А если каждая из них является только фрагментом, и мир представляет собой не что иное, как их собрание или скопище, то, значит, мир в целом, в свою очередь являющийся совокупностью того, что нам дано, и, поскольку это нам дано, называемый нами “нашим миром”, будет тоже громадным, колоссальным фрагментом, но фрагментом, в конце концов, ничем больше.
Мир не объясняет самого себя: наоборот, когда мы теоретически находимся перед ним, нам дана только… проблема. (29)
В чем состоит проблематичность проблемы?
Возьмем старый пример: палочка в воде кажется осязательно прямой, но непрямой зрительно. Ум желает держаться одной из этих видимостей, но вторая предъявляет равные права.
Ум, поскольку он не может остановиться ни на одной из “очевидностей”, тревожится и ищет решения: ищет спасения в представлении их видимостями.
Проблема есть осознание бытия и небытия одновременно, противоречия. Как говорил Гамлет: “Быть иль не быть, вот в чем вопрос”.
Параллельно мир, который мы находим, наличествует в смысле существования, но в то же время есть сам себе недостаточный. Не будучи способным поддержать свое собственное бытие, он взывает к недостающему ему, объявляет свое небытие и заставляет нас философствовать; потому что это и значит философствовать – искать целостность мира, завершать его в Универсуме и строить для части целостность, где она могла бы вместиться и успокоиться.

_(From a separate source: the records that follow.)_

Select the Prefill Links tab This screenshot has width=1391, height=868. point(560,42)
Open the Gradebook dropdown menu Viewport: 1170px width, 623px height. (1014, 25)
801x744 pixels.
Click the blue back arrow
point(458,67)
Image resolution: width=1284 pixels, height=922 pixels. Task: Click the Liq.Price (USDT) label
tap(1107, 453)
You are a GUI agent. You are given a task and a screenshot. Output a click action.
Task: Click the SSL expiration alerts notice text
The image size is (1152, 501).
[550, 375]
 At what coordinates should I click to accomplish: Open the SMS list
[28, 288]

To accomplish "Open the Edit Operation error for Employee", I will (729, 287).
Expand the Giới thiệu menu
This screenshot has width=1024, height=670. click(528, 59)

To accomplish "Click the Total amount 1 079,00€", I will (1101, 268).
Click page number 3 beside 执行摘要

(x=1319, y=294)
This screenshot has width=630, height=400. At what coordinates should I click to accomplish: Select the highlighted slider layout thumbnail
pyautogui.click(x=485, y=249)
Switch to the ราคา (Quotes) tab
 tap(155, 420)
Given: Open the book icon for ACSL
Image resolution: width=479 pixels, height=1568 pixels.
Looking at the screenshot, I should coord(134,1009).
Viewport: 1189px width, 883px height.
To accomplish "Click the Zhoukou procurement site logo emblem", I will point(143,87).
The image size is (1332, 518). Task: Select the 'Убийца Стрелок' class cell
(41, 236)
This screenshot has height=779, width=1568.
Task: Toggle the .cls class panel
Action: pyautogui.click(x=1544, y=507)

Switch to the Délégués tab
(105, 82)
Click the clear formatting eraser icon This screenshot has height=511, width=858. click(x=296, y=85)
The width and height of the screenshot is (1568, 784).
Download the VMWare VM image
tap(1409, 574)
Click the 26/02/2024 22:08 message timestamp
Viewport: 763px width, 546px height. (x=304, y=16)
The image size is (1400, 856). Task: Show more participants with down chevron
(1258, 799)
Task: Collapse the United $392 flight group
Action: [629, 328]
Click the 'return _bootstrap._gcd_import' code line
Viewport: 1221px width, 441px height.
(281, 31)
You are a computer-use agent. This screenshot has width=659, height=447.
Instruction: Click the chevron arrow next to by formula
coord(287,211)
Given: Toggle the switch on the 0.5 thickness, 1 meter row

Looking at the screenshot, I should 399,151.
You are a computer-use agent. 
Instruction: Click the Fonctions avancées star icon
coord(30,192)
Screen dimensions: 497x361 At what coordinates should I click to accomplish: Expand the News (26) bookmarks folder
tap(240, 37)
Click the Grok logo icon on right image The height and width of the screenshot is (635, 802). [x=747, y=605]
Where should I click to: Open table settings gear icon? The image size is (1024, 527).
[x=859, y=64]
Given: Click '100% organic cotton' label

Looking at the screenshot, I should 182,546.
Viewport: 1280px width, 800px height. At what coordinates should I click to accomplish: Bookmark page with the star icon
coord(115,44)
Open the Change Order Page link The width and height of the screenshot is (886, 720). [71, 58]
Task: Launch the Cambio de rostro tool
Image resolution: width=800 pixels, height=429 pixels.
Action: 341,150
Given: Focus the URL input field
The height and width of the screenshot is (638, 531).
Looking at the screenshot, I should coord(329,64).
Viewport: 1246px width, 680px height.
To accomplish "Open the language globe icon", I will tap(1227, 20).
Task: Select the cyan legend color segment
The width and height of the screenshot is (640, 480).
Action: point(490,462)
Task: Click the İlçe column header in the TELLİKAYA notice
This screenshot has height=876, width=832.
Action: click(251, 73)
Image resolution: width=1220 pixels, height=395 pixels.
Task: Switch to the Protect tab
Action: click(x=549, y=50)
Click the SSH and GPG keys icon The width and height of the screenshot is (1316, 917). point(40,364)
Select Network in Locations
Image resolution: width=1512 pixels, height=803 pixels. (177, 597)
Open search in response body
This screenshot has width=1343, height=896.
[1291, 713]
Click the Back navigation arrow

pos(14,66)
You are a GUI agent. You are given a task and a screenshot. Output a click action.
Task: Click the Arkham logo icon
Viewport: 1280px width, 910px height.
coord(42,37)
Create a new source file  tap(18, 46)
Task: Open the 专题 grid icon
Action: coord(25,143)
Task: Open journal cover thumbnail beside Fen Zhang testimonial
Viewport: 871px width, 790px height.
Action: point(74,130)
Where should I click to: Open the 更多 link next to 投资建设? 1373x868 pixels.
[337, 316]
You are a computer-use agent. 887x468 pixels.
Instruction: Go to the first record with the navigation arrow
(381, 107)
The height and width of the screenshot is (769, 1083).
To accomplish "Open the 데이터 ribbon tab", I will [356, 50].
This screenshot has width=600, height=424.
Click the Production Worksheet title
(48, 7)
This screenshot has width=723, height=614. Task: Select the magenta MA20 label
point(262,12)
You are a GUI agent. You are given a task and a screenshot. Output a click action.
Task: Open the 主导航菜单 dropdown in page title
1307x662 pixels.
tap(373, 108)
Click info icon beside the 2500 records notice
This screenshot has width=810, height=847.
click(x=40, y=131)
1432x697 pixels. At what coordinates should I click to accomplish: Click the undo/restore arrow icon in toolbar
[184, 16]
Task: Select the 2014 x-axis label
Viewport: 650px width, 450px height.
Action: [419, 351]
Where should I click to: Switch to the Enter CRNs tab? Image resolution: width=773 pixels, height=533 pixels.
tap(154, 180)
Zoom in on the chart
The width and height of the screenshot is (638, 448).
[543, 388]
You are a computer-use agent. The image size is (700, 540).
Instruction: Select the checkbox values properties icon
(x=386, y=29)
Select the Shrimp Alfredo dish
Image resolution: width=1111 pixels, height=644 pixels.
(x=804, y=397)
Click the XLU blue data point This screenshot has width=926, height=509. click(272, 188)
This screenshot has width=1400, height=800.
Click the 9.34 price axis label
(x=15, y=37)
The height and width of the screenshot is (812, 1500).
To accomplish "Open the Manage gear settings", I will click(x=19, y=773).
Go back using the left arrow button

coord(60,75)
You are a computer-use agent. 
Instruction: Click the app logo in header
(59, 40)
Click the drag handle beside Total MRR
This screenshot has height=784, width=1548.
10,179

Мир – несамодостаточный, фрагментарный объект, основанный на чем-то, что не есть он сам, не есть то, что дано. Это нечто имеет, следовательно, sensu strictu (в строгом смысле) обоснова-тельную миссию, является основным бытием.
Как говорил Кант: “Когда обусловленное нам дано, необусловленное составляет проблему”.
Вот решительно философская проблема и умственная необходимость, которая толкает нас к ней.
Философия – это познание Универсума, или всего, что существует. Мы уже видели, что это имплицирует для философа обязанность ставить перед собой абсолютную проблему, то есть не исходить спокойно из предварительных верований, ничего не считать познанным предварительно.
Что познано – уже не является проблемой. Однако, то что познано вне, по ту сторону или до философии, является познанным с точки зрения частной, а не универсальной. Существует знание низшего уровня, которое не может применяться в высотах, где движется a nativitate [изначально (по природе)]философское познание.
Если смотреть с философских высот, то всякое и прочее знание представляется наивным и относительно ложным, то есть вновь приобретающим проблематичность. Потому-то Николай Кузан-ский называл науки docta ignorancia [ученое незнание].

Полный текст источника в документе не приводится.